Try it:
Could you transcribe every record below exactly, leaving out any pictures?

Task material:
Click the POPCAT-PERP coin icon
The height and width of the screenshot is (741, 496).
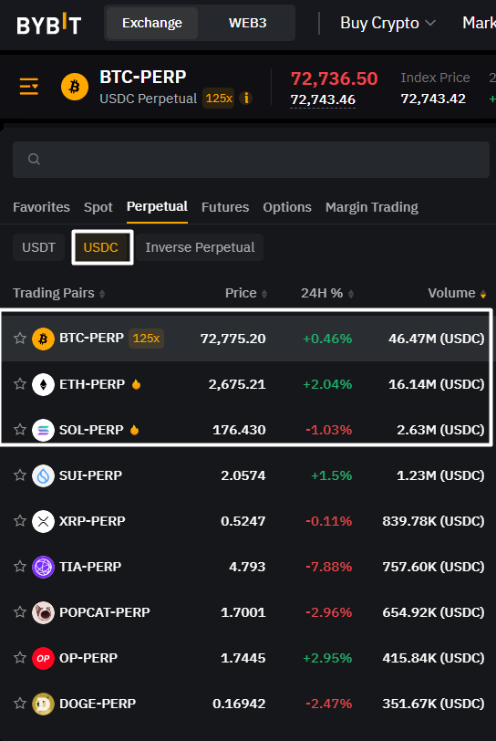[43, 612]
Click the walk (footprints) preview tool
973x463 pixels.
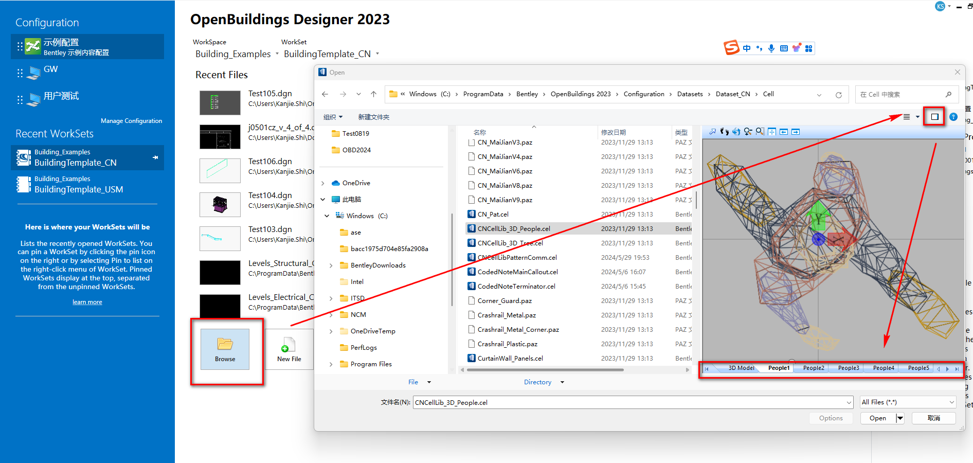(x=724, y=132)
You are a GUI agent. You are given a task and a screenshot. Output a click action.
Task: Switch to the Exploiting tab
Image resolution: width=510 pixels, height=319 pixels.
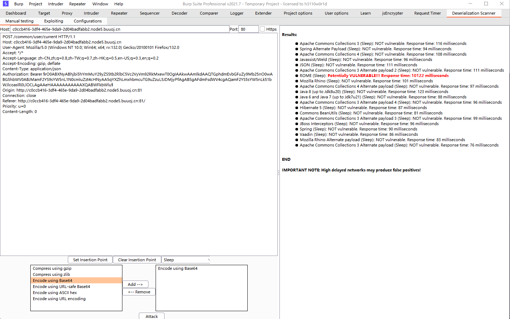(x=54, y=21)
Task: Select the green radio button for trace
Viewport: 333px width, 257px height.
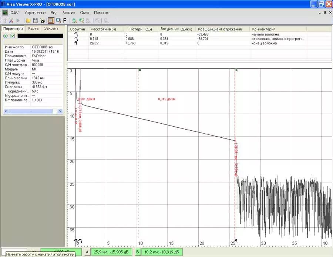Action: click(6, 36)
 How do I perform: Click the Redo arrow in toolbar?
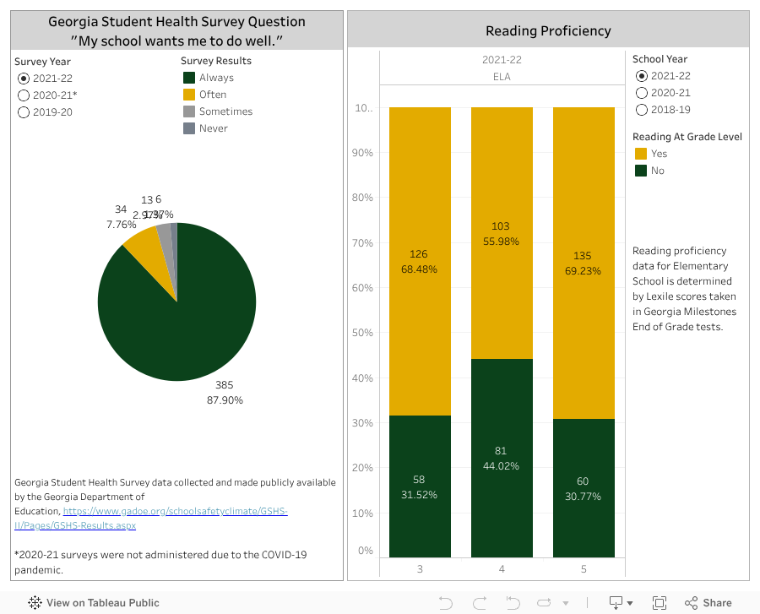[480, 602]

Solution for this task:
Click the POPCAT-PERP coin icon
The height and width of the screenshot is (741, 496).
[43, 612]
Click the walk (footprints) preview tool
973x463 pixels.
(x=724, y=132)
You are a GUI agent. You are given a task and a screenshot. Output a click action.
Task: Switch to the Exploiting tab
Image resolution: width=510 pixels, height=319 pixels.
(x=54, y=21)
Task: Select the green radio button for trace
Viewport: 333px width, 257px height.
Action: click(6, 36)
 How do I perform: Click the Redo arrow in toolbar?
[480, 602]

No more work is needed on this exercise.